Backed by Databook’s powerful AI, you can work on constructing a customer POV that encompasses all the necessary elements for driving deals:

  1. Awareness of a company’s current operating context. This is imperative prior to beginning a sales cycle with a potential customer. Ensuring budget cycle alignment, determining COVID impact, and understanding financial performance can help sellers not only improve solution suggestions, but also prevent wasted time and effort on deals that are destined to go nowhere. 
  2. Insight into the target company’s financial case for change. A financial case for change can consist of underperformance, value-erosion, or even outperformance. By demonstrating an understanding of which value drivers represent areas of underperformance, sellers can prioritize solutions that improve areas of financial weakness, while relegating those that are less likely to be of interest. For example, an oil and gas company hemorrhaging cash flow is less likely to invest in a more expensive ERP solution today. 
  3. Understanding of executive-level strategic objectives. This is the qualitative piece that aligns solution offerings with company priorities (and executive compensation metrics). Worked strategically, it can catalyze increased C-suite interest, driving deal size substantially higher. 
  4. Ability to anticipate customer needs. These should be clear-cut examples of how your solutions can transform the company’s areas of financial underperformance while directly aligning to executive priorities.
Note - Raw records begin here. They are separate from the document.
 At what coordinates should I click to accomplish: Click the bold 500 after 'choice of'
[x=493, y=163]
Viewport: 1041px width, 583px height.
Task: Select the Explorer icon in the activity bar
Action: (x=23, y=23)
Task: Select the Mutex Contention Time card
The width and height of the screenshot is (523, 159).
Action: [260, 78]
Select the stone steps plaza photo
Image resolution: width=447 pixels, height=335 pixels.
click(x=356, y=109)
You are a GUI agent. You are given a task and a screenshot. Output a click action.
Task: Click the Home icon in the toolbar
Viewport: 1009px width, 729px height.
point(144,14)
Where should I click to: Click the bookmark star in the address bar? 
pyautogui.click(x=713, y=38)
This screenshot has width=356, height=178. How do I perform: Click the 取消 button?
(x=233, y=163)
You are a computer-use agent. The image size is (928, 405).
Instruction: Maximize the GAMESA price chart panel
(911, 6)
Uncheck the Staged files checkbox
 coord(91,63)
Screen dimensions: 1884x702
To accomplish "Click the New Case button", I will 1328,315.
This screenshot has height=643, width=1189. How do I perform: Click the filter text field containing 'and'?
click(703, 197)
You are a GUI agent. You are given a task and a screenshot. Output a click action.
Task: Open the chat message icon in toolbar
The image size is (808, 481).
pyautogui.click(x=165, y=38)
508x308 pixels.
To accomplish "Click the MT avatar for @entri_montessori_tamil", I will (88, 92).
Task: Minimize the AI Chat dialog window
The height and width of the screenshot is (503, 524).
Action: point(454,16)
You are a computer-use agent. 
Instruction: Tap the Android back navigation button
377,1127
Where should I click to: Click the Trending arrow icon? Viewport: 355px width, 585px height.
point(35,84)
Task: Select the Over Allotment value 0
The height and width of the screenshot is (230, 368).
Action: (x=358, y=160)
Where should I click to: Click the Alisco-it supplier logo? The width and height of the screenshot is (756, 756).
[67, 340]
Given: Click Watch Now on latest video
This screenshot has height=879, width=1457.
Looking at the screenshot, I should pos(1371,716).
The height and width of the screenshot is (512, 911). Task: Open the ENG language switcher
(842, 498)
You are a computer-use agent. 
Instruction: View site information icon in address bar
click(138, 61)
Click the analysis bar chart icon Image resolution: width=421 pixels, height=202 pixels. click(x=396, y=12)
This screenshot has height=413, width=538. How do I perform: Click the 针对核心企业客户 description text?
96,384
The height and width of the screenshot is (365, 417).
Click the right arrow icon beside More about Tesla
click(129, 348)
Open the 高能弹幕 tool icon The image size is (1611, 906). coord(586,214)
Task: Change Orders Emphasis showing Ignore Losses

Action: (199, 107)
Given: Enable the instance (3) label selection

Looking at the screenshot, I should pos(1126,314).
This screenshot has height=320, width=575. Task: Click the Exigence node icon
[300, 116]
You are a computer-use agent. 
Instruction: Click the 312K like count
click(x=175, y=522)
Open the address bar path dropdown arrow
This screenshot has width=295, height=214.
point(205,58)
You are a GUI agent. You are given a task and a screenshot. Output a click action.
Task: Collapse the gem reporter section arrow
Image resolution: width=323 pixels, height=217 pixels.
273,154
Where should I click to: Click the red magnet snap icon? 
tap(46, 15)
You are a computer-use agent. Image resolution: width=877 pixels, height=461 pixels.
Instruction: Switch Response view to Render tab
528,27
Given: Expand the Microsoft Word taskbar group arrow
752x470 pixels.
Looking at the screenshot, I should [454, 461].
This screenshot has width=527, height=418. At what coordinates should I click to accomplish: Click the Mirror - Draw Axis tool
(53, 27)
Provide these, and you’ll position yourself as a strategic partner, eager to solve problems, as opposed to a tactical seller who’s only in it for the win. 
  5. Specific business outcome expectations. Like it or not, numbers and metrics rule—particularly if you’re meeting with executives. By outlining the quantifiable impact of proposed solutions with an eye-catching revenue or profit improvement, you’ll generate increased interest from key buyers.

Last month, the 2020 Salesforce State of Sales report demonstrated very clearly that reps understand the importance of building a strong relationship with their customers. In fact, 83% of survey respondents agreed that it’s imperative to build customer trust before a sale, and 88% said today’s economic climate makes it critical to anticipate customer needs. But perhaps more telling is the fact that top-performing reps are 1.5x-4.5x more likely to be closely tracking customer insights across things like purchase history and competitor activity, and they’re 2.7x more likely to leverage AI along the way. 

Without a doubt, this shows that today’s highest performing sales professionals recognize the importance of building a customer POV. They know deep customer understanding is the key to aligning proposed solutions with a company’s financial case for change and executive priorities. And they know that alignment is what ultimately drives bigger deals, faster, through the line of business. 

It’s not an easy journey, but we at Databook are confident our solutions simplify the process to help top performers succeed. And we believe that, just like riding a bike, learning to build a compelling customer point of view is a skill that will serve you for life.